Professor of Astronomy and Physics at Haverford College, USA. Principle Investigator for Galaxy Zoo. Enjoys using radio telescopes and trying to make sure some spectrum remains open for the future. Busy having fun doing astronomy!

6 responses to “Galaxy Zoo Paper on Dust in Spirals Submitted.”

  1. Mark says :

    After the number of pappers we helped you (zookeepers) do these recent ones still feel just as nice as the first. Keep up the work, and great job explaining your paper Karen.

  2. Alice says :

    Fascinating, Karen et al! It’s particularly interesting that the brightest spirals are not the ones with the most young stars. I’m used to the blue galaxies (with a load of star formation) appearing to be the brightest . . . is this because of the dust all these youngsters generate, or is it an intrinsic property of the galaxy itself?

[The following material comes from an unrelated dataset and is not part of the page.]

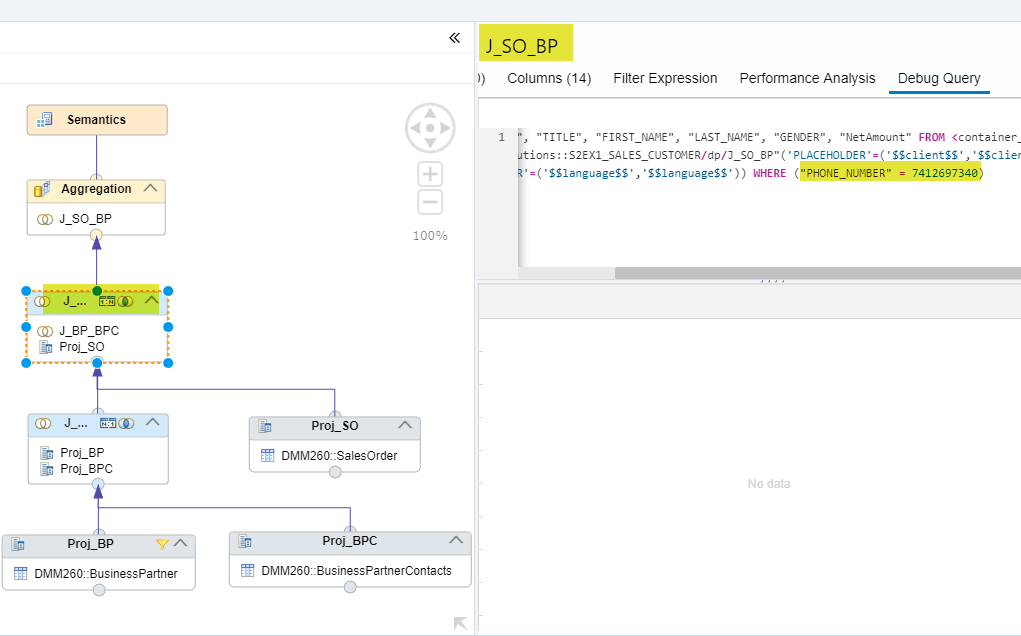1021x636 pixels.
Task: Click the pan navigation wheel control
Action: 430,128
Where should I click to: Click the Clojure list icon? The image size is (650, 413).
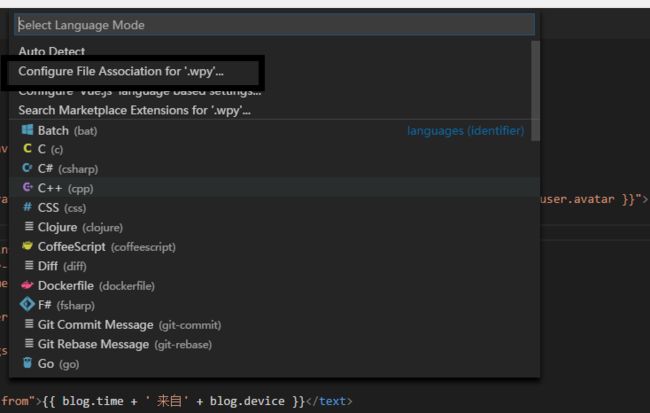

    Thank you for such an interesting post and congratulations on yet another paper 🙂

  3. zeus2007 says :

    Congratulations on this new sucess. A well written paper about my beloved spirals.

  4. Joseph K. H. Cheng says :

    Congratulations, Karen on the submission of your paper. The Zoo community is proud of you.

    JKHC.

  5. Jo says :

    That’s really interesting work.

    It’s also great that we are able to download the poster.

    Well done you.

  6. Lucy says :

    Das war toll!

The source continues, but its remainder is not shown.